The underlying tension is a struggle over control of federal spending between Congress and the executive branch. Democrats blame Trump and Office of Management and Budget (OMB) Director Russ Vought for flouting the 1974 Budget and Impoundment Control Act, which requires presidents to spend money as appropriated by Congress.

Republicans counter that Democrats stalled earlier efforts to reach a compromise, particularly over efforts to restrict Trump’s spending discretion. “You’re not gonna have a Republican Senate and the House limit a Republican president,” said Cole.

The political cost of such battles has already been significant. Former Speaker Kevin McCarthy lost his position over a CR. Speaker Mike Johnson vowed early in his tenure to avoid repeating that path, but growing pressure within his conference suggests another short-term funding bill is increasingly likely.

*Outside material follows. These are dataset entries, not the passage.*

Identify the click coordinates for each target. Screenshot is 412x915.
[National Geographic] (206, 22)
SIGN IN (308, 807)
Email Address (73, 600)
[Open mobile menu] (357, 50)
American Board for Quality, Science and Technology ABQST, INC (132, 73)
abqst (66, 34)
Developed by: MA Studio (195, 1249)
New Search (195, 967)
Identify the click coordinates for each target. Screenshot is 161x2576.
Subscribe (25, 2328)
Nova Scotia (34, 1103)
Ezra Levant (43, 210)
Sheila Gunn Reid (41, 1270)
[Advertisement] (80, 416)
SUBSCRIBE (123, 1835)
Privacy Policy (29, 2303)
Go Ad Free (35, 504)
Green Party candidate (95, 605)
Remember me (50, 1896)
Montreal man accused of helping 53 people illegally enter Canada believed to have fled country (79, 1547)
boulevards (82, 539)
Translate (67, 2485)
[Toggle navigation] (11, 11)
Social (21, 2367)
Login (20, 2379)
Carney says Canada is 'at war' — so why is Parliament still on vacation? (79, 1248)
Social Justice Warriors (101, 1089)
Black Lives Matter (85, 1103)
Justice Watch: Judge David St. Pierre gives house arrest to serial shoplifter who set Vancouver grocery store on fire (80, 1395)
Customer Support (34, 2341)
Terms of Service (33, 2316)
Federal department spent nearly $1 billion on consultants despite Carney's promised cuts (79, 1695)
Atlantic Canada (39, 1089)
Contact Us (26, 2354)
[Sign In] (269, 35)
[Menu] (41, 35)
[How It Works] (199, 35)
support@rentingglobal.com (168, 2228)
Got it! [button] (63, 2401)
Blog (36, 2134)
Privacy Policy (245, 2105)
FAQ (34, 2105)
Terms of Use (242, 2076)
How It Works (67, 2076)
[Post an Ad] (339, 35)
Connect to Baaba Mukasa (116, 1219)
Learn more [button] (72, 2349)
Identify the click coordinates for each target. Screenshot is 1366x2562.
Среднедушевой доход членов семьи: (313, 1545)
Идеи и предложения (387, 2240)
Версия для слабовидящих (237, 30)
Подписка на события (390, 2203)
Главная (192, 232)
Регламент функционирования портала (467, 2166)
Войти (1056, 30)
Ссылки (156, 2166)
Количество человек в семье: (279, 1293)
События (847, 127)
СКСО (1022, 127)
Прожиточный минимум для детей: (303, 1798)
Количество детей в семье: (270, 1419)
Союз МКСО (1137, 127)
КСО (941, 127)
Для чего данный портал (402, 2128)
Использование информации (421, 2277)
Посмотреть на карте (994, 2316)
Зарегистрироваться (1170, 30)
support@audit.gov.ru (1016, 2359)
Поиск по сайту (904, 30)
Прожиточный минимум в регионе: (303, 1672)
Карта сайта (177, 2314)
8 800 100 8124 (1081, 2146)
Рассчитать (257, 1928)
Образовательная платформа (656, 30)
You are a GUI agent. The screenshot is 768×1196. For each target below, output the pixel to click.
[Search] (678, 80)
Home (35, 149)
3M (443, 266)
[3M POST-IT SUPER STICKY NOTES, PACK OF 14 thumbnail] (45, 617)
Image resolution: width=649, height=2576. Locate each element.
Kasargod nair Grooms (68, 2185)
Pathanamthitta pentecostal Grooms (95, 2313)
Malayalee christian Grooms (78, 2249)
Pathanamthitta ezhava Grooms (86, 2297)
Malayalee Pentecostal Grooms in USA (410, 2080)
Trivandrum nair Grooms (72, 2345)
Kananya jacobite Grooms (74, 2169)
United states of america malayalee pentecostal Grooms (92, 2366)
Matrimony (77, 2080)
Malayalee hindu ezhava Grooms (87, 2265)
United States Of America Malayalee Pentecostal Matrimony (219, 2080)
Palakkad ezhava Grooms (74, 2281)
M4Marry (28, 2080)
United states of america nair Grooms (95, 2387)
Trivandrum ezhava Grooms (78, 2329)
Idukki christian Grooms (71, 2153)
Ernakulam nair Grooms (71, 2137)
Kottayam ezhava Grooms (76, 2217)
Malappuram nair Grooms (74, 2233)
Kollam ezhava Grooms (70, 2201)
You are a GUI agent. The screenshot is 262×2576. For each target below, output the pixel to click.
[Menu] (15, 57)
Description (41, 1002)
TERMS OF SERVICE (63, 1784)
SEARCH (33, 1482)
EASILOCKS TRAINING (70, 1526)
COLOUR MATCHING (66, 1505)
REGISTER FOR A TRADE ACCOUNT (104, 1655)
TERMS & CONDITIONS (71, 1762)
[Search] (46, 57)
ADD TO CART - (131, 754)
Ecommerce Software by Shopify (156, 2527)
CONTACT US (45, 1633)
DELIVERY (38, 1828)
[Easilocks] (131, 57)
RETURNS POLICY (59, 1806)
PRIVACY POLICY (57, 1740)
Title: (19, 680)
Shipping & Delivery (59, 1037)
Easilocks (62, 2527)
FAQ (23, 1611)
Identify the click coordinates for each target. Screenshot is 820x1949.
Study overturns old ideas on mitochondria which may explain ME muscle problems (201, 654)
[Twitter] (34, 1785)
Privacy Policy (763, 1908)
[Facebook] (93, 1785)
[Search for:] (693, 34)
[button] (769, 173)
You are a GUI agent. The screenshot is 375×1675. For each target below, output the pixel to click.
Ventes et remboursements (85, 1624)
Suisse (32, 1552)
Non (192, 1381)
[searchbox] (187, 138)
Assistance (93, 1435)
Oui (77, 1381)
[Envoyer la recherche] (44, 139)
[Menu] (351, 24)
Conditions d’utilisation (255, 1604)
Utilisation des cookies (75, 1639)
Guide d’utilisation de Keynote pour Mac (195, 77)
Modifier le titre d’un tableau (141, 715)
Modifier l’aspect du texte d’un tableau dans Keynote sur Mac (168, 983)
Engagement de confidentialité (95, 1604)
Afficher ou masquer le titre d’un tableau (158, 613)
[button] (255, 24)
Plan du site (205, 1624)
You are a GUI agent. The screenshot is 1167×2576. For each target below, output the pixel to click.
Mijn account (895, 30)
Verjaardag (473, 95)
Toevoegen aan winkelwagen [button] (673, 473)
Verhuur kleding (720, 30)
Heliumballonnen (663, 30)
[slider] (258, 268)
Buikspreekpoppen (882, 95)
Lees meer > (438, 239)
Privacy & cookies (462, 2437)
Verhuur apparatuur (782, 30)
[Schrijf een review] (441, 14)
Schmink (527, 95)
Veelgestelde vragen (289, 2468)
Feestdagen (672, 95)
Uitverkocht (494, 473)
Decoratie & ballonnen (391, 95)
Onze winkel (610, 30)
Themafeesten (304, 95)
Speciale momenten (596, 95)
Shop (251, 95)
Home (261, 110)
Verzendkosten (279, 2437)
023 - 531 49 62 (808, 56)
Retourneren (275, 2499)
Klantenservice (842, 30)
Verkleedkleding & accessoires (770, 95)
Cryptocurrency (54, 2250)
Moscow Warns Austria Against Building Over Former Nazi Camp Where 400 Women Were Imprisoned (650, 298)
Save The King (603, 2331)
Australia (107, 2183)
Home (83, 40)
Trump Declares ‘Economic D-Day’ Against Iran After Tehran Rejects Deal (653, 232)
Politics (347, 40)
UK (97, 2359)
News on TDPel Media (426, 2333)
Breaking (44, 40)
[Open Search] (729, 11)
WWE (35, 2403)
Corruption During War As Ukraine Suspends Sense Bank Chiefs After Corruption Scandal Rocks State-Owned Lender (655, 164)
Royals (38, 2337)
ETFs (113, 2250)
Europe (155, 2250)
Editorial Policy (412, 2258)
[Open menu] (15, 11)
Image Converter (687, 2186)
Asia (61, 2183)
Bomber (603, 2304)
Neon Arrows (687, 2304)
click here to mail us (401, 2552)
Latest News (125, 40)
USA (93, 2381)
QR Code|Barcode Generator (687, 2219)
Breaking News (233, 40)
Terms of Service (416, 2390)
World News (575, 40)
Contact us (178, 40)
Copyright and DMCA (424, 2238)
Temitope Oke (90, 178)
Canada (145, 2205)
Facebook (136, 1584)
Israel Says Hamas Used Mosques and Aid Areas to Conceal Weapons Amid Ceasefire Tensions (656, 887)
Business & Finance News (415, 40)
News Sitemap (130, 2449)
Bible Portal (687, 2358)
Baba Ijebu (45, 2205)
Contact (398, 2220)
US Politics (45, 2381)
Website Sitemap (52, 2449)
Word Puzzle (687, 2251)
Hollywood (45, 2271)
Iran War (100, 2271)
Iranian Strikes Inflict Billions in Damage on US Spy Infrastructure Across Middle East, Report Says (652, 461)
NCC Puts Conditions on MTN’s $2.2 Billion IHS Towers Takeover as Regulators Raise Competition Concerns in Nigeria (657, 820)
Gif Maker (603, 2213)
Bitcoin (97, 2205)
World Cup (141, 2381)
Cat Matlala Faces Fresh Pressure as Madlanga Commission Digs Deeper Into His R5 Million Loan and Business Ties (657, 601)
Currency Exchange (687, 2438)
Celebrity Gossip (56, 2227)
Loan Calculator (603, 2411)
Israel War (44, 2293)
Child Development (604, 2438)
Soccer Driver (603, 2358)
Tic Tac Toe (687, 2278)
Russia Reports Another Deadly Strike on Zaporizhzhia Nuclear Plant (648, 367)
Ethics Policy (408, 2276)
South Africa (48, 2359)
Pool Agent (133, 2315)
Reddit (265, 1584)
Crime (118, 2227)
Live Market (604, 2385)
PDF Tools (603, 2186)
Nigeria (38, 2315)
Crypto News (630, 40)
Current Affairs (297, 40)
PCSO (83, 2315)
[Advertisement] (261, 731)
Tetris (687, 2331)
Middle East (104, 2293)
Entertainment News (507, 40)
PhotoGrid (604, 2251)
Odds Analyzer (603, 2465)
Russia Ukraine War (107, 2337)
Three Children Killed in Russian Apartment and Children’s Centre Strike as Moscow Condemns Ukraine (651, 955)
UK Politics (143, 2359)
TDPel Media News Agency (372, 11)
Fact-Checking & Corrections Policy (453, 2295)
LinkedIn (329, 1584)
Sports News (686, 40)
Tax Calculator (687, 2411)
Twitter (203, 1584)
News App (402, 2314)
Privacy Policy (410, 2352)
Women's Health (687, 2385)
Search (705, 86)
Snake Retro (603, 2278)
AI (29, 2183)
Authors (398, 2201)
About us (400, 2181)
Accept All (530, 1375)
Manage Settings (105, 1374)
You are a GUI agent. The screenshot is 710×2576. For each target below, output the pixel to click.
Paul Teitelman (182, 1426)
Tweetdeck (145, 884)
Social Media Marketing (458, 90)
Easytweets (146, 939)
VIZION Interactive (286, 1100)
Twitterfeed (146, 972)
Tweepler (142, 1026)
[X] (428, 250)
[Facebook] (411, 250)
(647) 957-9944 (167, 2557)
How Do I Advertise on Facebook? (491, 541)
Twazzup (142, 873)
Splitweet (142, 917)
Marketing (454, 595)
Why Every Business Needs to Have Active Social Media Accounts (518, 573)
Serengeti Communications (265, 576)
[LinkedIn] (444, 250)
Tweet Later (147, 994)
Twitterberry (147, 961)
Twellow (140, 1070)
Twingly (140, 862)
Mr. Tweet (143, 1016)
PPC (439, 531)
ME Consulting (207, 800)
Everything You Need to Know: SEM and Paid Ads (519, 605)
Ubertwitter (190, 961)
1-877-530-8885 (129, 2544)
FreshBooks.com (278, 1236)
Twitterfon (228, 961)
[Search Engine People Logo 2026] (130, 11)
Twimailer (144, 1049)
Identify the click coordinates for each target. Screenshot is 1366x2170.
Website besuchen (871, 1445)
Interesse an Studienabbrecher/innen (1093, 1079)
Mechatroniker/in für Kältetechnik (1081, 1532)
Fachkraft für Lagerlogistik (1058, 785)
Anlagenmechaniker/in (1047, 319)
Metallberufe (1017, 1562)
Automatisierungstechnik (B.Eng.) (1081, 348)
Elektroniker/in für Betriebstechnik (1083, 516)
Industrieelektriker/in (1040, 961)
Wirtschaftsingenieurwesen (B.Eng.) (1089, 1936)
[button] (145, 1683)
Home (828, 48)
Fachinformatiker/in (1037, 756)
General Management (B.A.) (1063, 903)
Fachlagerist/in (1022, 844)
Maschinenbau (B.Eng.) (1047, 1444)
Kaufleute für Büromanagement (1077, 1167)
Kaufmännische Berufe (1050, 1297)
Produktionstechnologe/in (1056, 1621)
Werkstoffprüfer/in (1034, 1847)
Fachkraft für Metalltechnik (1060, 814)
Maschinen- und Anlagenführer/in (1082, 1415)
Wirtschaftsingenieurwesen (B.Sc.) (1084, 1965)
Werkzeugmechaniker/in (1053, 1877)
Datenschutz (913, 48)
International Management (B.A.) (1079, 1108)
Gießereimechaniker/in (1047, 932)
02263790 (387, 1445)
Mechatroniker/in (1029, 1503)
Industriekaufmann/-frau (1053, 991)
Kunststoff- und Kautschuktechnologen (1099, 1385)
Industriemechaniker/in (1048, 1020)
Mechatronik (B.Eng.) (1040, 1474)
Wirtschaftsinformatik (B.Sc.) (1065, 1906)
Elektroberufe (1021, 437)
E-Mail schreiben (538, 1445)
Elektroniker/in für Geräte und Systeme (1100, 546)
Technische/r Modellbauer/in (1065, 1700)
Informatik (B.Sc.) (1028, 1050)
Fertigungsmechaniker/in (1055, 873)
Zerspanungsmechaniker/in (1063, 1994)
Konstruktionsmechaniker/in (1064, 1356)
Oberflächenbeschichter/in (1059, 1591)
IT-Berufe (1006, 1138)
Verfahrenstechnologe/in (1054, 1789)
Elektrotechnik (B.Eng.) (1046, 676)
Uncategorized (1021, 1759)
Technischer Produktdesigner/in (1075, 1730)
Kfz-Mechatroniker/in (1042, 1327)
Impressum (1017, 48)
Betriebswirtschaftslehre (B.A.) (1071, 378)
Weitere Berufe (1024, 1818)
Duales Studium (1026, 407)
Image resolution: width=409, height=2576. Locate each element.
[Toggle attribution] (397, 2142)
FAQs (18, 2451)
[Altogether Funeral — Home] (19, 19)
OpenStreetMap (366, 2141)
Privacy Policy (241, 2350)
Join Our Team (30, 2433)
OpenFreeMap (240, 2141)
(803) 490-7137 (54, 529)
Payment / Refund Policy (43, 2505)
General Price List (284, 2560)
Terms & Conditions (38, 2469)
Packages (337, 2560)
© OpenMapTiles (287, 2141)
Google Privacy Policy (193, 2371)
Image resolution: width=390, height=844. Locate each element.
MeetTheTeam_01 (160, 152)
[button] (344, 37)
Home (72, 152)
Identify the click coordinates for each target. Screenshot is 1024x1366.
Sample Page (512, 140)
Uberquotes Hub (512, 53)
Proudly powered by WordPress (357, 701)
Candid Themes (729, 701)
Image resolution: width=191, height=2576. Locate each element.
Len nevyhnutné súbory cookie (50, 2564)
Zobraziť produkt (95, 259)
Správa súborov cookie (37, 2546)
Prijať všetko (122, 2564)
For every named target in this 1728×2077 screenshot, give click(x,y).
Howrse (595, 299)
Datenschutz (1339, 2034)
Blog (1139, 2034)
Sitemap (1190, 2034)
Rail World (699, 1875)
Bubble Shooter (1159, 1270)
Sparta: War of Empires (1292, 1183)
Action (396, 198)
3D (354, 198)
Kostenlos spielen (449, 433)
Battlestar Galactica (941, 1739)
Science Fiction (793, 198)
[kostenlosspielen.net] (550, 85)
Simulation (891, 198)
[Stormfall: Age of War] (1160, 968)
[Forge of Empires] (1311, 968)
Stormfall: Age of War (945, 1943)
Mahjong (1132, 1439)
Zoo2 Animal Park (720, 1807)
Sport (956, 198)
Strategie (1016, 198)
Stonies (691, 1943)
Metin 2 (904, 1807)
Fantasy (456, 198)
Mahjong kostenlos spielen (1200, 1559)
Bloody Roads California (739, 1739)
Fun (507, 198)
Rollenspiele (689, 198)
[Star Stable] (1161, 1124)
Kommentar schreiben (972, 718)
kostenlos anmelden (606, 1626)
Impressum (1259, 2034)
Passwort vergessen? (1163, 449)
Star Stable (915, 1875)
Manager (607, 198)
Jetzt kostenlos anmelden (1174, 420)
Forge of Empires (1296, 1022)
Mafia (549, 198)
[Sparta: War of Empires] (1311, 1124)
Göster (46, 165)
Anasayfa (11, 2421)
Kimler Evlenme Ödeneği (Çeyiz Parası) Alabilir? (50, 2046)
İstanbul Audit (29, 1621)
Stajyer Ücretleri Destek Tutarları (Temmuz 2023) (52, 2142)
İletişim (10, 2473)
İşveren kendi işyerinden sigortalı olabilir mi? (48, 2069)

Representative Rosa DeLauro of Connecticut, the top Democrat on the House Appropriations Committee, offered a grim assessment.

"To hell with the Congress," she said. "It’s bad for the American people. It’s bad for the American people. They’re lying about what’s in these bills. That’s the tragedy."

Meanwhile, on a lighter note, Republicans defeated Democrats 13–2 in Wednesday night’s Congressional Baseball Game - their fifth straight win. More than 31,000 tickets were sold, raising $2.8 million for charity.

Meanwhile, House Republicans have successfully amended their party-line tax and spending package, eliminating policies that would have ruined the Big Beautiful Bill's ability to be passed without a simple majority, and would have been subject to Democrat filibuster.

Among the major items deleted, "$2 billion for Pentagon military intelligence programs and more than $500 million for developing missiles, as well as removing a crackdown on the “employee retention” tax credit that became a magnet for fraudsters during and after the pandemic," according to Politico

Republicans are now hoping to rewrite some of these policies tossed by the House and fold them into the Senate's version of the package before their target passage date of July 4th.